• _Task_
From the news report on CHRAJ's call to end stigma below, repeat word for word the passage that opens with the words containing "The action should" and closes with "infections in 2022.".

Take action to eradicate stigma against vulnerable Ghanaians — CHRAJ to government 

Social News Take action to eradicate stigma against vulnerable Ghanaians — CHRAJ to government
MAR 1, 2024 LISTEN

The Commission on Human Rights and Administrative Justice (CHRAJ) has called on the government and other relevant stakeholders to take action to eradicate stigma and discrimination in all forms against women and girls, and key populations.

The action should protect their human rights and improve access to HIV prevention, testing, treatment, and care.

The call was part of efforts to stand in solidarity with all vulnerable people globally in commemorating this year's UN Zero Discrimination Day, a statement sent to GNA by CHRAJ, signed by its Commissioner, Mr Joseph Whittal said.

This year's theme, “To Protect Everyone's Health, Protect Everyone's Right', focuses on ensuring equality and fairness for everyone, especially women, girls, and key populations.

Discriminatory practices, policies and laws, according to the statement, contributed to inaccessibility of critical health and social services, resulting in poor public health outcomes, especially for those in vulnerable or underserved communities.

Current statistics of persons living with HIV/AIDS in Ghana stands at 354,927, with an estimated 16,574 new HIV infections in 2022.

Females accounted for two thirds (10,927) of the new HIV infections, and one-third (5,647) were males.

The Ghana AIDS Commission and the National AIDS Control Programme has put in place various initiatives targeted at preventing new infections, reducing viral loads of patients and improving access to antiretroviral therapy.

Despite those initiatives, it said Ghana fell short of achieving the United Nations Programme on HIV/AIDS (UNAIDS) 90-90-90 treatment targets by the end of 2020, albeit, some significant advancement in HIV/AIDS management.

Even though there are laws and policies in Ghana that protected people against stigma and discrimination, the statement said issues of stigma and discrimination persisted, especially against women and girls and key populations curtailing their human rights and obstructing their access to HIV prevention, testing, treatment, and care.

“For instance, the latest Ghana Statistical Service report revealed 78 per cent of women and 72 per cent of men were reported to have discriminatory attitudes towards people living with HIV.

• _Given records_
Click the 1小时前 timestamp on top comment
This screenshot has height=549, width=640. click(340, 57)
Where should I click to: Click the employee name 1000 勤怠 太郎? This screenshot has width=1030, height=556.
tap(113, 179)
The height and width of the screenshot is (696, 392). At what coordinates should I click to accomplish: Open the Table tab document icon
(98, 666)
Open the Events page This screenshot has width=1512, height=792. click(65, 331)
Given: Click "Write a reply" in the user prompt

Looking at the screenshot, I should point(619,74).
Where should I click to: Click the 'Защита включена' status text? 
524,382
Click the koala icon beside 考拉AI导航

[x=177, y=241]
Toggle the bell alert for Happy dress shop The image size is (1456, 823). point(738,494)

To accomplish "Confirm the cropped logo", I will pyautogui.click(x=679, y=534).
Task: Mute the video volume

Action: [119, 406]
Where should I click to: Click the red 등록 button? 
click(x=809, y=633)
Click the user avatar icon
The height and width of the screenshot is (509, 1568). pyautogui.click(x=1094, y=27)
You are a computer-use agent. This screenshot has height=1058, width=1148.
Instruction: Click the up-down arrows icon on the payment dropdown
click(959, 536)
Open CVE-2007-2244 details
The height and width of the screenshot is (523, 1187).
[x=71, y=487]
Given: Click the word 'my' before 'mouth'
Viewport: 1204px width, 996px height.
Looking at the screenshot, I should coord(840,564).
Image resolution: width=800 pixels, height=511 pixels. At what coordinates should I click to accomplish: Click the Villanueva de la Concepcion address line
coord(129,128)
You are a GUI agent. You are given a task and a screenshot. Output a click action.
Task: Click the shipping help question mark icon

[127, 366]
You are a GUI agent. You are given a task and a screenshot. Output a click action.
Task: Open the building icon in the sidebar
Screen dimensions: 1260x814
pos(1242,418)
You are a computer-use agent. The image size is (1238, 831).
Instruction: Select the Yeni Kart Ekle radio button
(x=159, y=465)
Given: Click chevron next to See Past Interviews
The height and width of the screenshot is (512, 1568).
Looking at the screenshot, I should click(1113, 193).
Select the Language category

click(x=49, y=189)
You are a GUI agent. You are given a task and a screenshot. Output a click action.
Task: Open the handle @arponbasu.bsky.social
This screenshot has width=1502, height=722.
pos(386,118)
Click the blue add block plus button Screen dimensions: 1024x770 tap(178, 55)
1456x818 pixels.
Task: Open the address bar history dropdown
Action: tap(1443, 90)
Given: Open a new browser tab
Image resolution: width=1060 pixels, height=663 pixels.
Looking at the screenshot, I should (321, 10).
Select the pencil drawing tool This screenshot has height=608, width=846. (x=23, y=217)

• _Result of the exercise_
The action should protect their human rights and improve access to HIV prevention, testing, treatment, and care.

The call was part of efforts to stand in solidarity with all vulnerable people globally in commemorating this year's UN Zero Discrimination Day, a statement sent to GNA by CHRAJ, signed by its Commissioner, Mr Joseph Whittal said.

This year's theme, “To Protect Everyone's Health, Protect Everyone's Right', focuses on ensuring equality and fairness for everyone, especially women, girls, and key populations.

Discriminatory practices, policies and laws, according to the statement, contributed to inaccessibility of critical health and social services, resulting in poor public health outcomes, especially for those in vulnerable or underserved communities.

Current statistics of persons living with HIV/AIDS in Ghana stands at 354,927, with an estimated 16,574 new HIV infections in 2022.